**Text for analysis**
Content starts
The reward point systems of the credit cards work the same way. Merchants jack up the price of the goods to be part of the reward point system which in the end hits the customers. In fact, the people that don't get a credit card with reward points actually end up losing by not joining.

I thought it's interesting that everything in the end gets put on the customers. It's the price we pay for convenience. I just don't like the way it's hidden to make it look like we're not actually the ones paying for it.

2 comments

It reminds me a little of medical pricing. The real costs are hidden from the customer and things are intentionally convoluted. There are a lot of areas where we need more transparency.
When costs and prices are hidden, competition cannot happen and the market stops working.
Businesses don't want working markets once their position has been established.
> I thought it's interesting that everything in the end gets put on the customers. It's the price we pay for convenience. I just don't like the way it's hidden to make it look like we're not actually the ones paying for it.
Content ends
**Assignment 1**
Write out the stretch of the text on credit card reward points from "The reward point systems" through "by not joining.".
**Assignment 2**
Rewrite the paragraph beginning "It reminds me a little of medical pricing" from the text on credit card reward points in fewer words, keeping its main points.
**Assignment 3**
Continue the text on credit card reward points from the point where it ends.

**Data for analysis**
Content starts
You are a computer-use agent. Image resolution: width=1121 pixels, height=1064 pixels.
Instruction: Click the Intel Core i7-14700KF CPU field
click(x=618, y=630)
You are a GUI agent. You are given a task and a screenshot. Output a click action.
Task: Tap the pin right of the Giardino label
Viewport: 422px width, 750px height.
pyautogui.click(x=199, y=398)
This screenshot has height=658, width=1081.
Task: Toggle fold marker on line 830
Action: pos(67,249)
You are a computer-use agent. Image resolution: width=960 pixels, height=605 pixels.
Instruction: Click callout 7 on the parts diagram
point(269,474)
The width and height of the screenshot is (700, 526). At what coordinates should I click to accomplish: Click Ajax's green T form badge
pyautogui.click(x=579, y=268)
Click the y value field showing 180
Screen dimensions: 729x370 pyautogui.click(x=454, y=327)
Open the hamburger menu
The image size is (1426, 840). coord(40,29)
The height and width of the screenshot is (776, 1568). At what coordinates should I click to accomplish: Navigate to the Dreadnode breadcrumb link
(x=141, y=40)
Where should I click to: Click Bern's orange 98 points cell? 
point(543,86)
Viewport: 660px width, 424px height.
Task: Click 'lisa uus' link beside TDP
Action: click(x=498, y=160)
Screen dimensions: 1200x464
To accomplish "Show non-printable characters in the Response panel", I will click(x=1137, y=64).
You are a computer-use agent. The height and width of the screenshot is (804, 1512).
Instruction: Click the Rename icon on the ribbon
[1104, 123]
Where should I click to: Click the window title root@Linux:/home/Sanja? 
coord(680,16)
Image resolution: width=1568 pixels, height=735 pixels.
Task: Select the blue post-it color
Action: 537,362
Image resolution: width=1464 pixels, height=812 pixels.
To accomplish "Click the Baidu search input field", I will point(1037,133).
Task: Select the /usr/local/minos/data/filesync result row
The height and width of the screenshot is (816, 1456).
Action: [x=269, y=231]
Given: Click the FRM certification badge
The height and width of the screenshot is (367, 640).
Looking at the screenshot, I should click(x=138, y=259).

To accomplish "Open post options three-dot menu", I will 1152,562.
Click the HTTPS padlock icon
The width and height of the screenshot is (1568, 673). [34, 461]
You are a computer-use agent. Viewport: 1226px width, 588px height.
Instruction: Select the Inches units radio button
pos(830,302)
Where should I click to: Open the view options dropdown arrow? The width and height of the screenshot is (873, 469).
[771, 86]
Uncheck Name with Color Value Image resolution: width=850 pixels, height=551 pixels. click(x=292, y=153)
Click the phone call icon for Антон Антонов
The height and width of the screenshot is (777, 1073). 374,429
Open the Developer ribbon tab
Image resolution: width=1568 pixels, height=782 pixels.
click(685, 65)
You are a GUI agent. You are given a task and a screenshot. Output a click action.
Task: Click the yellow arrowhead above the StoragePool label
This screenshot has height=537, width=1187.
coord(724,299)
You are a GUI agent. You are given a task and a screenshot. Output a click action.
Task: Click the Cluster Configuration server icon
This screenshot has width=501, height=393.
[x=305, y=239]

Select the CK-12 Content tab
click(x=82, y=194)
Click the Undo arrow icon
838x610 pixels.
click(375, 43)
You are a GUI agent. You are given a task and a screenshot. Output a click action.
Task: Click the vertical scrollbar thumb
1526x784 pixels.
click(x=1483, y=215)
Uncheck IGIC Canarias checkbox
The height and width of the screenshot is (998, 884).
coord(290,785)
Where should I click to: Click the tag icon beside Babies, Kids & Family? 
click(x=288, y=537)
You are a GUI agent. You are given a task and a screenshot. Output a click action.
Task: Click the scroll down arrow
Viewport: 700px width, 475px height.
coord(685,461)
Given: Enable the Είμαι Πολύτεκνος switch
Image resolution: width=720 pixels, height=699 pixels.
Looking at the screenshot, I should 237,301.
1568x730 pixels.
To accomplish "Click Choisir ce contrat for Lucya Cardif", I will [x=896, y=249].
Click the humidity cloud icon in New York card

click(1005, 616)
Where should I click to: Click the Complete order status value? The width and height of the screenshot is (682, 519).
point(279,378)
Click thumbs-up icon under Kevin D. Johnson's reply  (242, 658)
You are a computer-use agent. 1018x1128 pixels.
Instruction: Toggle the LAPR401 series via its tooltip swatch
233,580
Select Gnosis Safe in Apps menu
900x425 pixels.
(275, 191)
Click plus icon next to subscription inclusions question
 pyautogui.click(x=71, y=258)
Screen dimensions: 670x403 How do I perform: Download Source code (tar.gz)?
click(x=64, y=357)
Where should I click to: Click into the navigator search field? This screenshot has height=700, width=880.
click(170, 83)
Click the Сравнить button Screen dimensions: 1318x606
Content ends
**Response box 1**
The reward point systems of the credit cards work the same way. Merchants jack up the price of the goods to be part of the reward point system which in the end hits the customers. In fact, the people that don't get a credit card with reward points actually end up losing by not joining.

**Response box 2**
It resembles medical pricing: real costs are hidden from customers and deliberately made convoluted. Many areas need more transparency.

**Response box 3**
Where else would the cost go? Credit card costs, delivery costs, supply costs, advertising costs, the consumer always pays for it as they are the only one who are providing cash in any of these scenarios. I suppose the merchant could just eat the cost, but, assuming the markup isn't wild, that's a proposition that leads to a dead business.

The cost could go to a specific credit card fee paid by the customer only when they use credit cards, but the merchant agreements typically prohibit you from doing that. You're paying the price whether or not you're getting the convenience.

(I've seen a few small merchants tackle this by offering a cash discount as a subtraction from the regular price, for instance. But I'm not sure even that is contractually permitted.)

Cash discounts are legal in all states and permissible by merchant agreements.